Each chunk is a list of dicts, list of tuples, or a LazyFrame. Useful for paginated APIs or batch-producing sources.

Parameters:

  • chunks (Iterable[list[dict]] | Callable[[], Iterable[list[dict]]]) –

    An iterable of chunks, or a callable that returns one.

  • columns (list[str] | None, default: None ) –

    Override column names.

  • dtypes (dict[str, type] | None, default: None ) –

    Override column types as {name: type} mapping.

  • schema (LazySchema | None, default: None ) –

    Explicit LazySchema to use instead of inferring.

  • source_label (str, default: 'Chunked' ) –

    Label shown in explain() output.

Returns:

Examples:

From a replayable chunk factory:

>>> import pyfloe as pf
>>> def make_chunks():
...     yield [{"n": 1}, {"n": 2}]
...     yield [{"n": 3}]
>>> lf = pf.from_chunks(make_chunks)
>>> lf.to_pylist()
[{'n': 1}, {'n': 2}, {'n': 3}]

From an iterator of chunks:

>>> chunks = [[{"id": 1, "v": "a"}], [{"id": 2, "v": "b"}]]
>>> from_chunks(iter(chunks)).to_pylist()
[{'id': 1, 'v': 'a'}, {'id': 2, 'v': 'b'}]

Stream

The Stream class provides a true single-pass streaming pipeline. Unlike LazyFrame, it compiles transforms into a flat loop for maximum throughput with no plan-tree overhead.

Stream

A true single-pass streaming pipeline.

Unlike LazyFrame, Stream compiles transforms into a flat loop for maximum throughput. Supports filter, with_column, select, and apply.

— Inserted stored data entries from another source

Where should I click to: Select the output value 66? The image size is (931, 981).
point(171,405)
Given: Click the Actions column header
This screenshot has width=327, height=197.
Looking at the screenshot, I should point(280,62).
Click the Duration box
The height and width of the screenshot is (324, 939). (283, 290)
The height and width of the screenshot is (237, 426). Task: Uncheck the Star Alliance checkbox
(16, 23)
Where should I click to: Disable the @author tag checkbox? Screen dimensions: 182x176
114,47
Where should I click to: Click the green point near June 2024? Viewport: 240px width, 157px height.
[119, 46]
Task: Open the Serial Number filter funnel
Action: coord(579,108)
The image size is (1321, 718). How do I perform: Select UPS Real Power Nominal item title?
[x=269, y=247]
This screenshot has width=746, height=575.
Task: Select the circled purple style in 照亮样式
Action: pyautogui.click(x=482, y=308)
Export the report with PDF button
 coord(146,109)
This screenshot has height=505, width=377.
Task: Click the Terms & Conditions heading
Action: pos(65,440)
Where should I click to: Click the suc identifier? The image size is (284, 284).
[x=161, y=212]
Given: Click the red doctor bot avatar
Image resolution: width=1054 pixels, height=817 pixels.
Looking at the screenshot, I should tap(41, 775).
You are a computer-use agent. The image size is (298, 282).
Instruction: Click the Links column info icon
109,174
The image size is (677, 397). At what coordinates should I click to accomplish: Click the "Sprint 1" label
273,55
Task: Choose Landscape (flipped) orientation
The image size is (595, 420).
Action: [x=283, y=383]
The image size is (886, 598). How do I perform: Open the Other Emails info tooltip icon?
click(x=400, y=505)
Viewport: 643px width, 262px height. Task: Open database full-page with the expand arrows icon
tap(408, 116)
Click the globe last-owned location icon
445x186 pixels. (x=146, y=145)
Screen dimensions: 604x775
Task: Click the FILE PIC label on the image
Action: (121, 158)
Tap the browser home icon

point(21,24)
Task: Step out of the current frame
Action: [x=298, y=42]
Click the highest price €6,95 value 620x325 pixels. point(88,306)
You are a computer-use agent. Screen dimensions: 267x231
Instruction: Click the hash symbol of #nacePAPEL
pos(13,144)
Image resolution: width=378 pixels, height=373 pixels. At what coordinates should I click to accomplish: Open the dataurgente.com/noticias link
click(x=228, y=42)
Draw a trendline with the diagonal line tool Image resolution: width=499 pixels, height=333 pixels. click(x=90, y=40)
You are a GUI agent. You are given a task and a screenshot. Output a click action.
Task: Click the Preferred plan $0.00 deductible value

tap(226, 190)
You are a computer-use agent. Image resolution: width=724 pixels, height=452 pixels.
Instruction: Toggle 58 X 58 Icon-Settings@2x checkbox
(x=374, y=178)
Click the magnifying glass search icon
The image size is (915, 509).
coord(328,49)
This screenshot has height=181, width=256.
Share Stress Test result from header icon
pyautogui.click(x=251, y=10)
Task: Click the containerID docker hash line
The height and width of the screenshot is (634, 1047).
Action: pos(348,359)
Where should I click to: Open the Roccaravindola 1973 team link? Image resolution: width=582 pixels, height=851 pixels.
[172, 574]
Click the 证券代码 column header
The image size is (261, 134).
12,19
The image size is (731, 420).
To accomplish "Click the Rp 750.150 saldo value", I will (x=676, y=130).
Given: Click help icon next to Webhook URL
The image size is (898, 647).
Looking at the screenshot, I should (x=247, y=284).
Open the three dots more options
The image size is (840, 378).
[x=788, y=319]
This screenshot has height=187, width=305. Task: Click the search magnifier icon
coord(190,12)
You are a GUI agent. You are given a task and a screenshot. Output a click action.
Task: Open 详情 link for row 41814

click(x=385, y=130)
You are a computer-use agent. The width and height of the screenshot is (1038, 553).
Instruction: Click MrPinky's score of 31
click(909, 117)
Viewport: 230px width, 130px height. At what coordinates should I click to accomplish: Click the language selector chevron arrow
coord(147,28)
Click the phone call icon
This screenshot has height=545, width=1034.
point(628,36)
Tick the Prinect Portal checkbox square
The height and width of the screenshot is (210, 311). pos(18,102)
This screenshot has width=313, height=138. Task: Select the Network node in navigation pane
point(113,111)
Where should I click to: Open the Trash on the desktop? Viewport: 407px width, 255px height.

Results are consumed via .to_csv(), .to_jsonl(), .to_pylist(), or .collect().

Examples:

>>> import pyfloe as pf
>>> def gen():
...     for i in range(100):
...         yield {"id": i, "value": i * 2.0}
>>> result = (
...     pf.Stream.from_iter(gen())
...     .filter(pf.col("value") > 190)
...     .with_column("label", pf.col("id").cast(str))
...     .select("id", "value", "label")
...     .to_pylist()
... )
>>> len(result)
4

Methods:

  • from_iter

    Create a Stream from an iterator, iterable, or factory callable.

  • from_csv

    Create a Stream from a CSV file.

  • filter

    Add a filter step to the pipeline.

  • with_column

    Add a computed column step to the pipeline.

  • select

    Add a column selection step to the pipeline.

  • apply

    Apply a function to column values in the stream.

  • collect

    Execute the pipeline and return a materialized LazyFrame.

  • to_pylist

    Execute the pipeline and return results as a list of dicts.

  • to_csv

    Execute the pipeline and stream results to a CSV file.

  • to_jsonl

    Execute the pipeline and stream results to a JSON Lines file.

  • foreach

    Execute the pipeline and call a function for each row.

  • count

    Execute the pipeline and return the total row count.

  • take

    Execute the pipeline and return the first n rows as dicts.

Attributes:

  • columns (list[str]) –

    List of output column names after all transforms.

  • schema (LazySchema) –

    Output schema of this Stream.

columns property

columns: list[str]

List of output column names after all transforms.

schema property

schema: LazySchema

Output schema of this Stream.

from_iter classmethod

from_iter(source: Any, *, columns: list[str] | None = None, dtypes: dict[str, type] | None = None, schema: LazySchema | None = None) -> Stream

Create a Stream from an iterator, iterable, or factory callable.

Parameters:

  • source (Any) –

    Data source — iterable, generator, or callable factory.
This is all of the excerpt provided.